AMY GOODMAN: Naomi are you there? Well lets turn to Robert Kuttner, we'll get Naomi Klein back on the line from Toronto. Author of Obama's Challenge (2008) and founder of American Prospect Magazine. Do you have the same feelings as Naomi Klein about these two choices?

ROBERT KUTTNER: Mostly, I'm not quite as pessimistic as she is because first of all, Obama is the President, and not Summers. I certainly wish someone other than Larry Summers had been appointed. My candidate had been Sheila Beir, the head of the FDIC, who has been much more proactive not just to throw money at banks but to take them over. I totally share Naomi's view of Summers, but I think there are a couple of differences. Number one, we have reality on our side in the sense that there is a very serious crisis. And if Obama follows the advice of the 90's version of Larry Summers, he will be politically toast.

I think even Summers, because he is such an opportunist, has lately been calling for a very large stimulus package, has been calling for tighter regulation of banks. Now you have no way of knowing whether that is sincere or whether its posturing, but I think Summers is smart enough to recognize that partly because of its own policies, things are in such disastrous shape, different policies indicated. Whether he can be the instrument of change is an open question. I can point to a couple of silver linings here. Number one, in Obama's own speeches on the subject, he's very much been on the side of stringent re-regulation of financial institutions as the price of recapitalizing them and also as the necessary policy.

There's a very good person who is going to be in charge of the specifics of what banking regulation should be going forward. That's Dan Torillo, who's one of the two or three progressives present at a fairly senior level inside the Obama administration. I completely agree with Amy's assessment of Larry Summers, I'm not quite as despairing ...

AMY GOODMAN: Naomi's assessment. But let me ask you something Bob: William Greider had an interesting piece in The Nation. He said:

"On Monday, Geithner was busy executing the government's massive rescue of Citicorp - the very banking behemoth that Geithner and Summers helped to create back in the Clinton years - along with Federal Reserve Chairman Alan Greenspan and Robert Rubin, Clinton's economics guru. Now Rubin is himself a Citicorp executive and his bank is now being saved by his old protege (Geithner) with the taxpayers' money. Geithner has been a central player in the deal-making, from Bear Stearns to AIG to Citi. The strategy has not only failed, it has arguably made things worse as savvy market players saw through the contradictions and rushed out to dump more bank stocks."

And ... Mark Ames ... in writes, "Ultimately Summers was one of the key architects of our financial crisis.

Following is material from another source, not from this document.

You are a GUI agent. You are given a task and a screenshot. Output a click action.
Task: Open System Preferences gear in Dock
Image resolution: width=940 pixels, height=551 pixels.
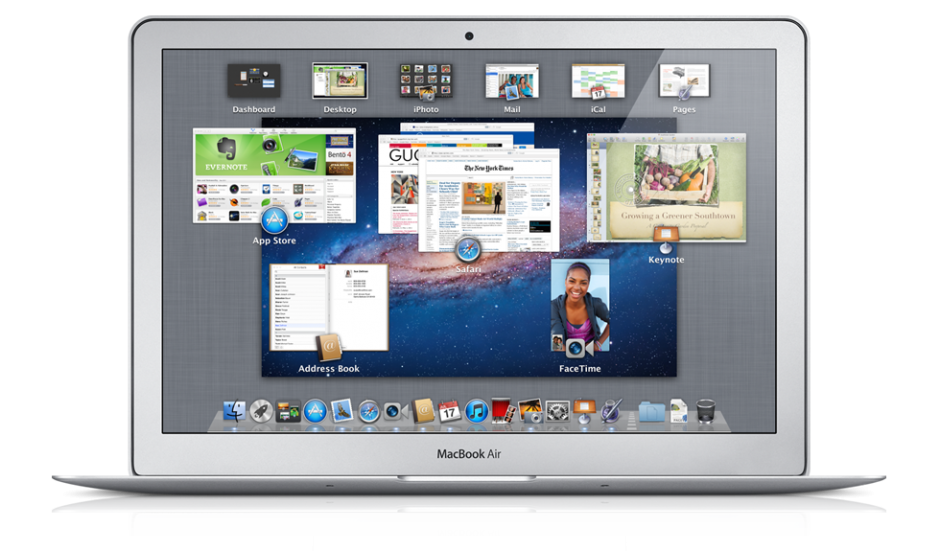point(557,410)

Hiring him to fix the economy makes as much sense as appointing Paul Wolfowitz to oversee the Iraq withdrawal." Your response, Bob Kuttner?

ROBERT KUTTNER: I basically agree. The only thing I can say, and maybe this is because I am a congenital optimist and because I have some faith in Obama's own leadership, and intellect - although I have to contradict myself and say if he's such a smart guy why did he appoint these fellows? I do think Timothy Geithner is a competent technocrat. He is not an investment banker himself. He's been a civil servant for almost all of his career. And secondly, when he was pursuing these failed policies, he was doing so as part of a threesome that included Ben Bernanke and Henry Paulson. And of the three, Geithner was the most inclined toward tough regulation as the price of bailout. But Greider is absolutely right about the intense conflicts of interest of which Rubin is both the emblem and substance.

And the question is, whether Geithner and Summers - in very different historical moments - can turn into different kinds of people under the leadership of a president who knows his own survival depends on pursuing a recovery. I certainly wish other people had gotten these positions. I am not quite prepared to conclude before the man is even inaugurated that this dooms the Obama administration to failure, but it certainly would have been better if he had appointed more progressive people.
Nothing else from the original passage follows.